01-21-2013 06:09 PM - edited 01-21-2013 06:10 PM
Kudos (honor, glory) is word of Greek origin and a singular, similarly to other "os" words like pathos (emotion of sympathetic pity), thanatos (death) or ethos (character or fundamental values).
Kudos is can be pronounced in various ways, like "Q-DOS", "Q-dose" , "Koo-DOS", or "koo-dose".
Outside of Harmony Central, you cannot receive "1 kudo".
Don't start imitating this!
01-21-2013 06:33 PM
Languages are not static. Would it pleaseth thou if we all started spouting Elizabethan English forsooth? While it's still in flux, online dictionaries are saying that the trend is that kudo is becoming the singular and kudos the plural. Be there or be square LOL.
01-24-2013 10:11 AM - edited 01-24-2013 10:12 AM
Languages are not static. Would it pleaseth thou if we all started spouting Elizabethan English forsooth?
I think you mean "pleaseth thee", LOL. That pronoun exhibits cases, like she/her.
That English was like some alien language compared to modern.
Though I would detest having to learn and use Shakespeare's English, I could perfectly tolerate that of, say, Edgar Allen Poe, or Charles Dickens.
English may not be static, but the changes from, say, 1613 to 1813 were a lot greater than from 1813 to 2013, indicating an increase in the stability of the language. Spread of education and the printed word helps with that, I bet. (Come on, Shakefpear could not even spell his own name consistently, and he was one of the more literate ones.) The proliferation of audio/video recordings will further impede changes in the English language. Today, a child born in the English speaking world is not exposed only to the dialect spoken in his village, but to the English used in global mass media, as well as recorded English going back generations. Contrast that to the olden days when most of the speech you ever heard was your village dialect, and never learned to read.
While it's still in flux, online dictionaries are saying that the trend is that kudo is becoming the singular and kudos the plural. Be there or be square LOL.

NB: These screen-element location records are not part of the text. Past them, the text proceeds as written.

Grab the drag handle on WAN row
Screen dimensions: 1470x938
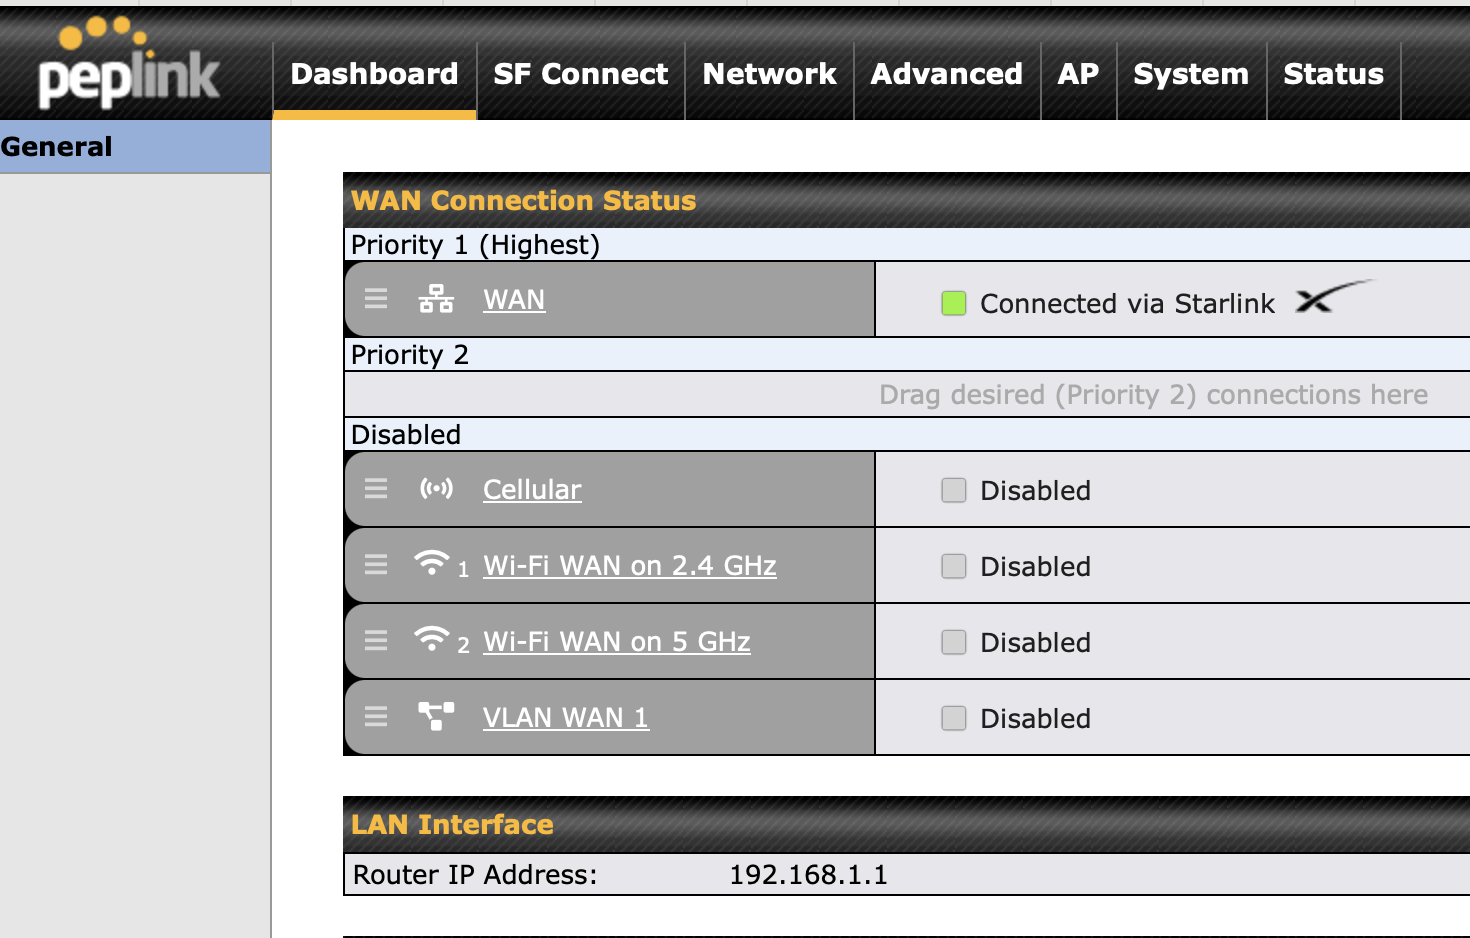tap(376, 299)
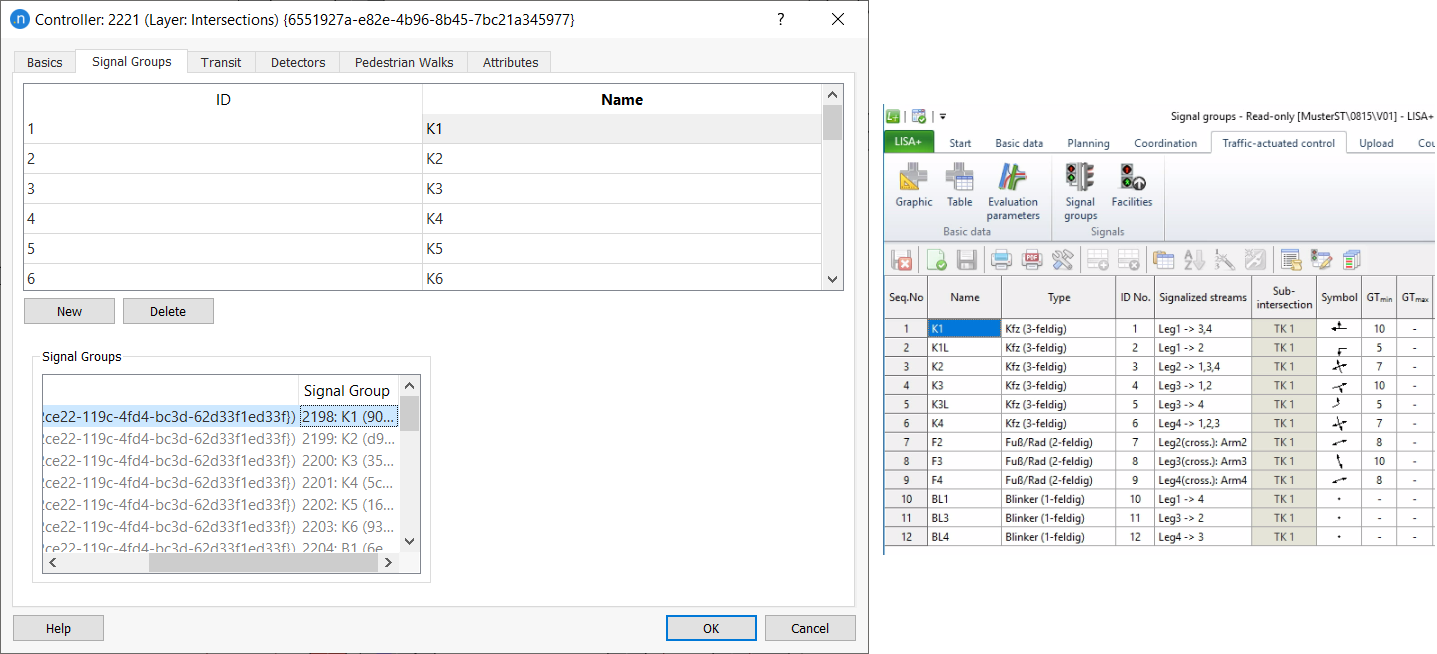Click the sort A-Z toolbar icon
Screen dimensions: 1437x654
coord(1194,261)
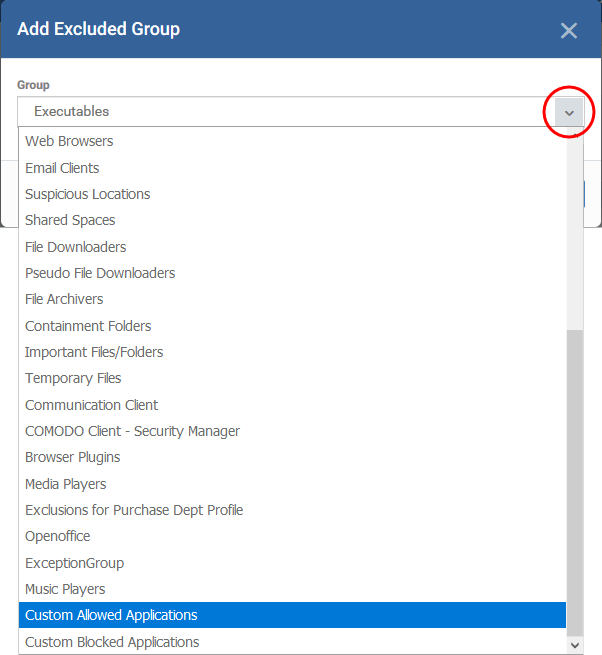Select the Shared Spaces entry

point(292,220)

Unless the usage is noted as improper, then you are not dealing with an authoritative dictionary that one can turn to for proper use.
Those who use dictionaries require authoritative dictionaries. On the other hand, those who think "kudo" is a word are not users of dictionaries. They didn't pick up the usage from a trendy online dictionary, but just from being ignorant. They had never seen a word ending in "os" that wasn't a plural, and that's that. These are the same people who think that "a lot" is one word, and "there" is a fine way to contract "they are".

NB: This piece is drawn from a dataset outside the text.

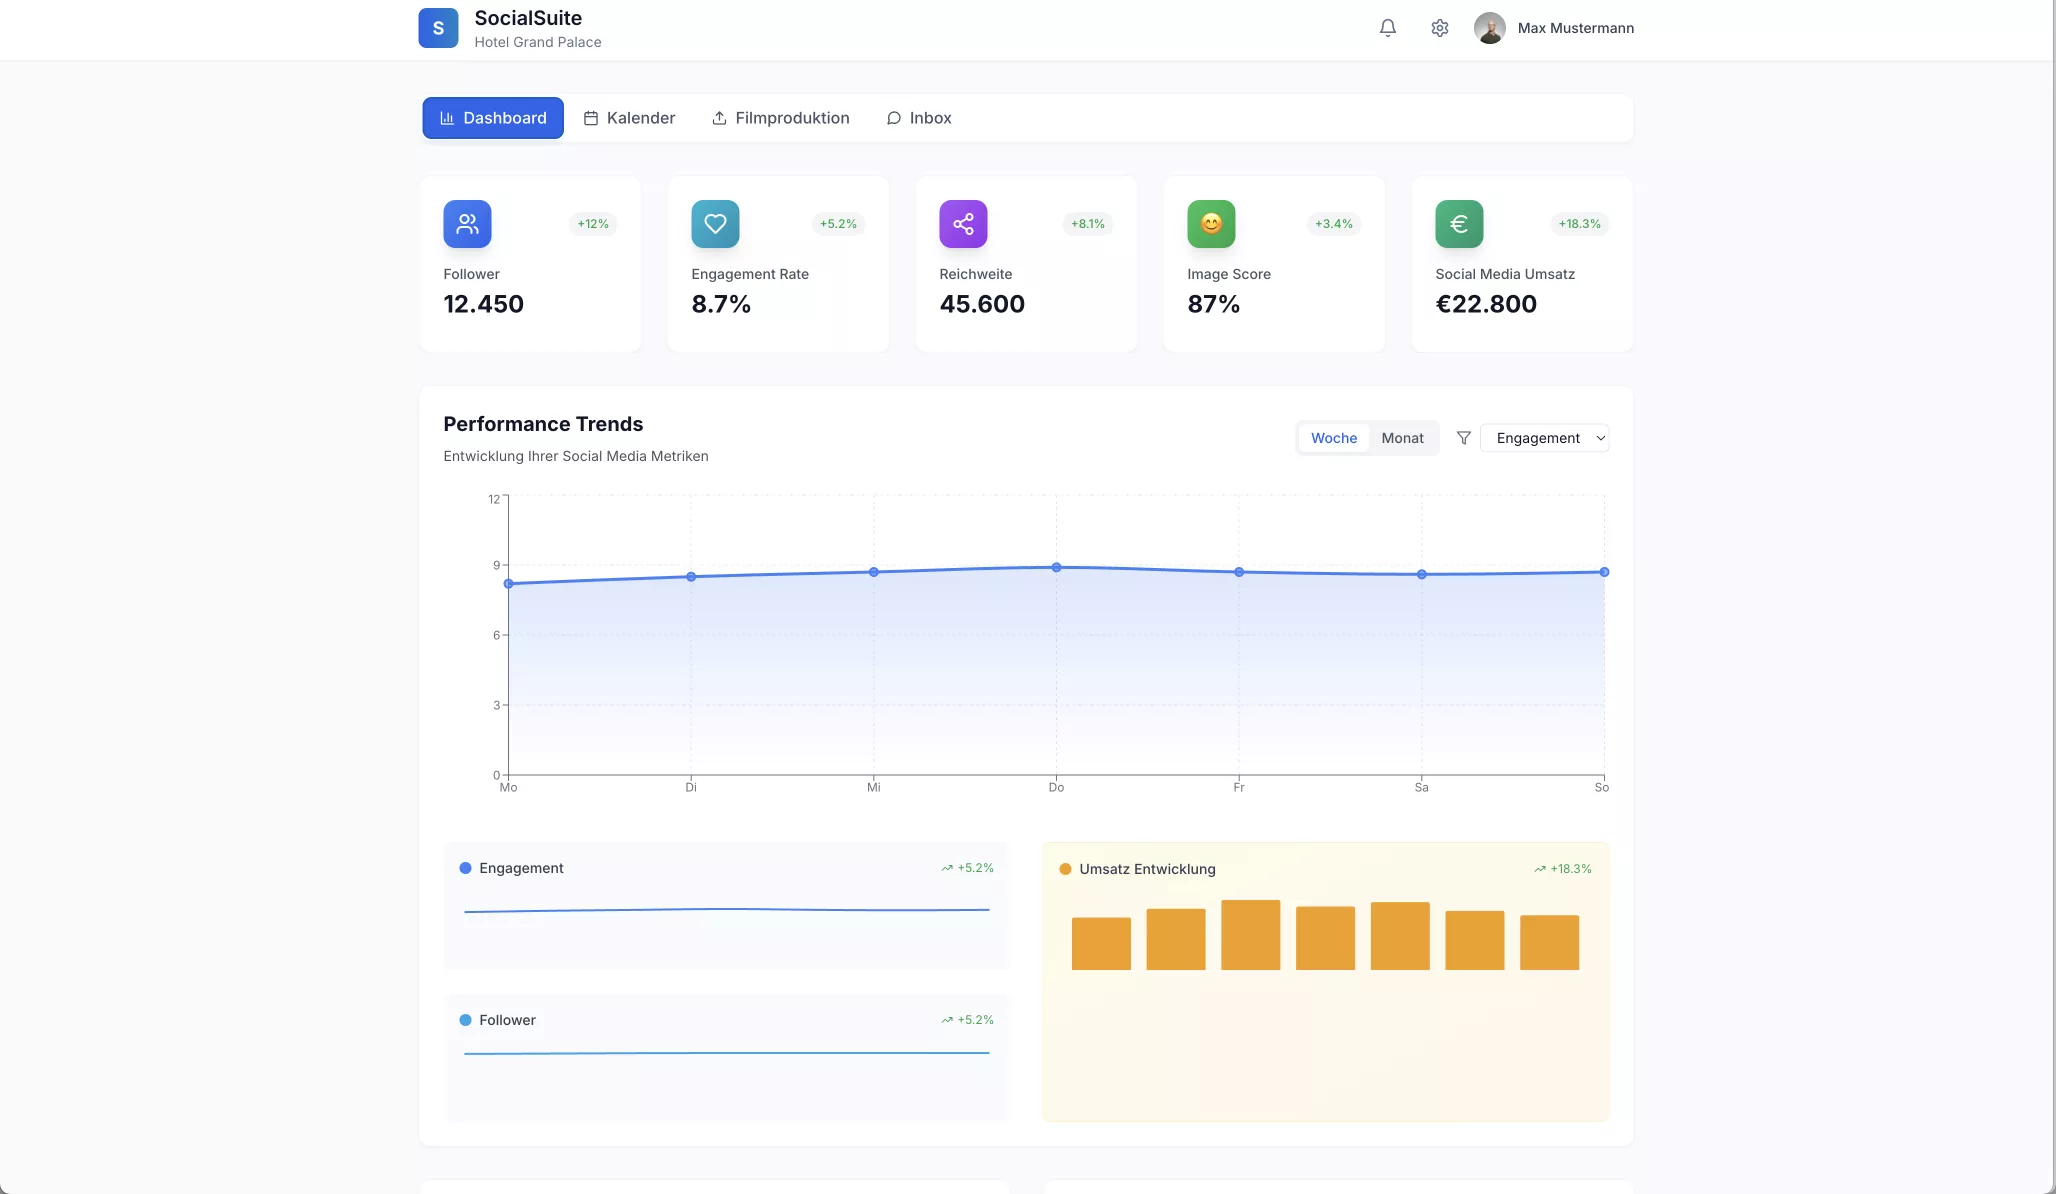Screen dimensions: 2056x1194
Task: Open the Kalender tab
Action: pyautogui.click(x=629, y=118)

In order to maintain their quality and authority, dictionaries must resist change. In particular, change spurred by non-users of dictionaries.

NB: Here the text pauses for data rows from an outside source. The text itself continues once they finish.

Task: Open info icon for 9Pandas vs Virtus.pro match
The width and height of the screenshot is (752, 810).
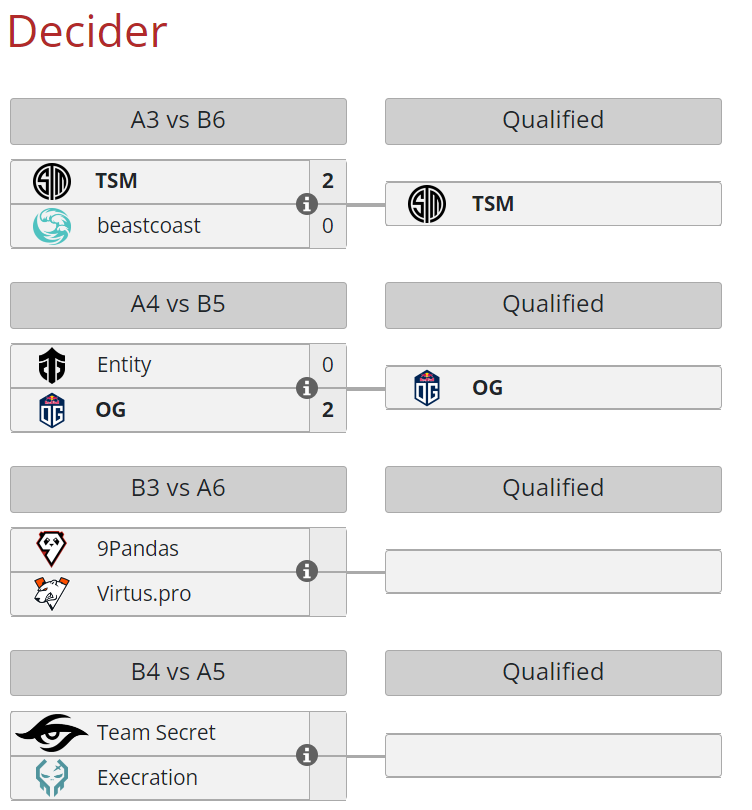Action: [x=307, y=571]
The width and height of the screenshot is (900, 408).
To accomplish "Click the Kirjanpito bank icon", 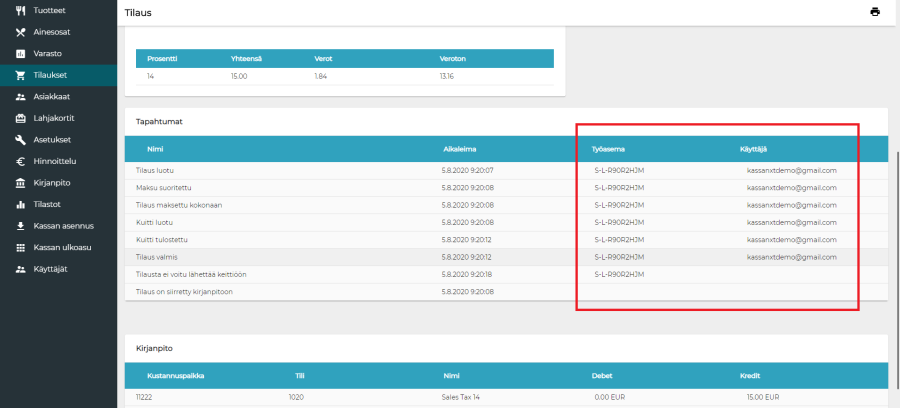I will pos(21,183).
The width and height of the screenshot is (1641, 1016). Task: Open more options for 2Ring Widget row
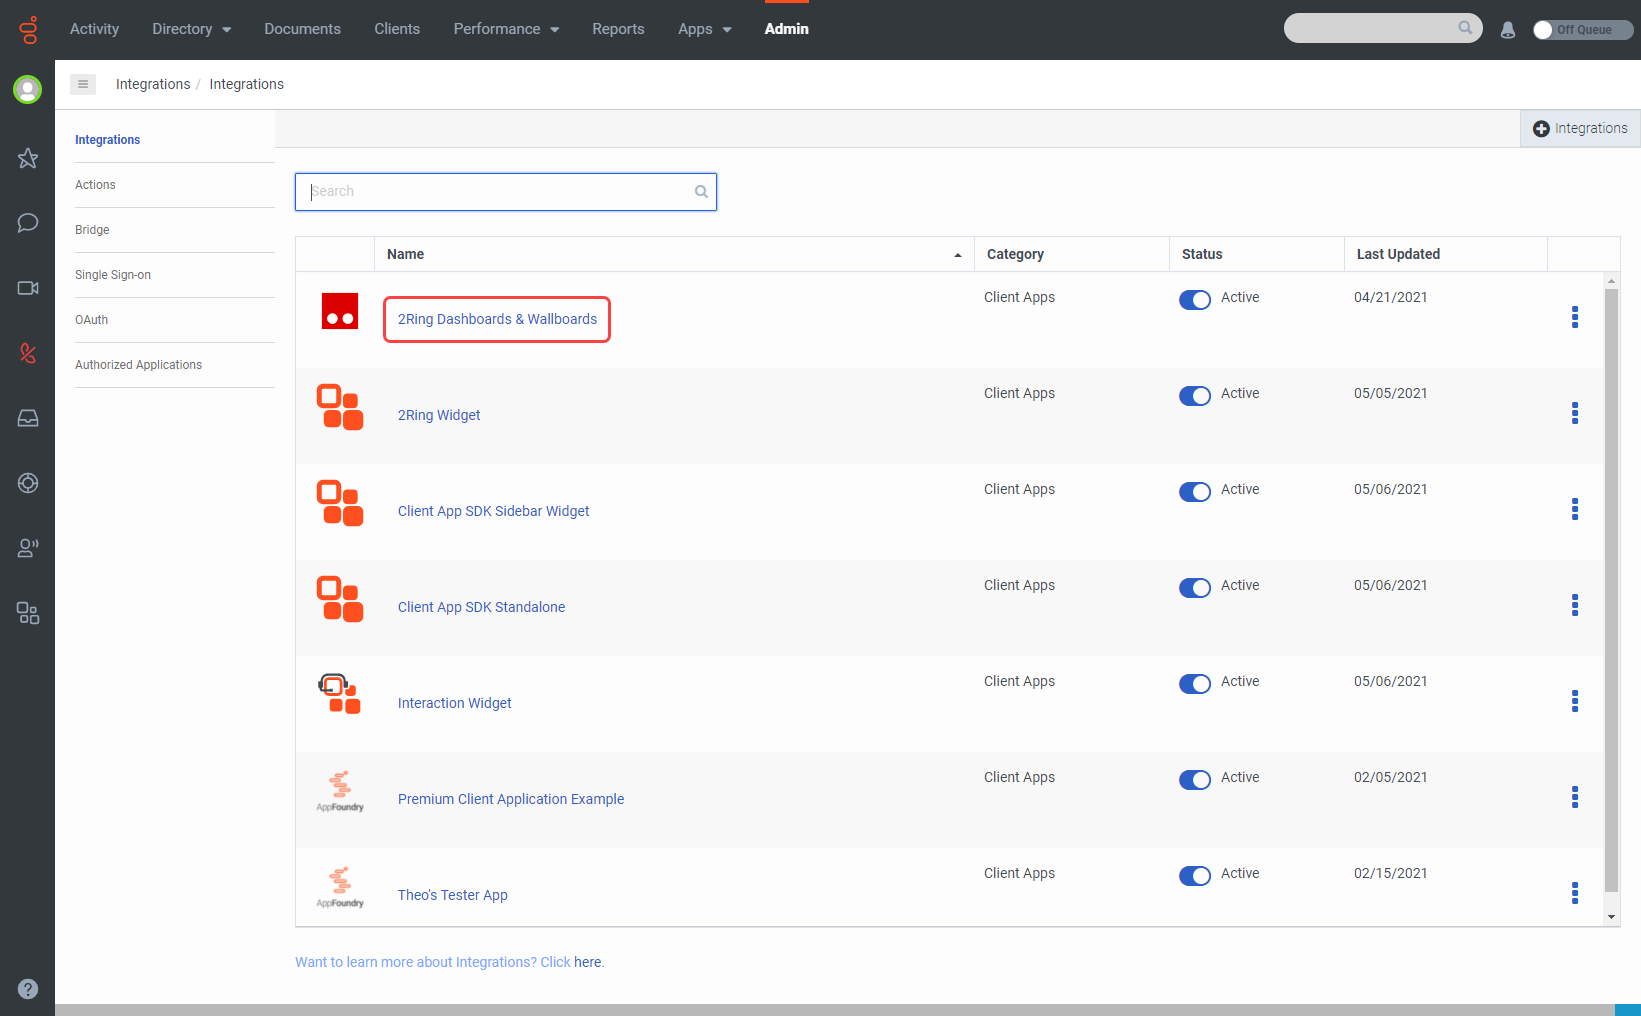[x=1575, y=413]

"kudo" does deserve to be in a dictionary: that is, in a dictionary from a foreign language to English, for the benefit of people learning English. It should be accompanied by a note saying "do not use this". It need not appear in the reverse dictionary.
01-24-2013 12:43 PM
From the OED:
01-24-2013 12:50 PM - edited 01-24-2013 12:56 PM
Languages are not static. [...]
Latin and Ancient Greek are.
That said, words and phrases are appropriated from dead languages and injected into living languages on an ongoing basis. The original meanings frequently change in ways small and large.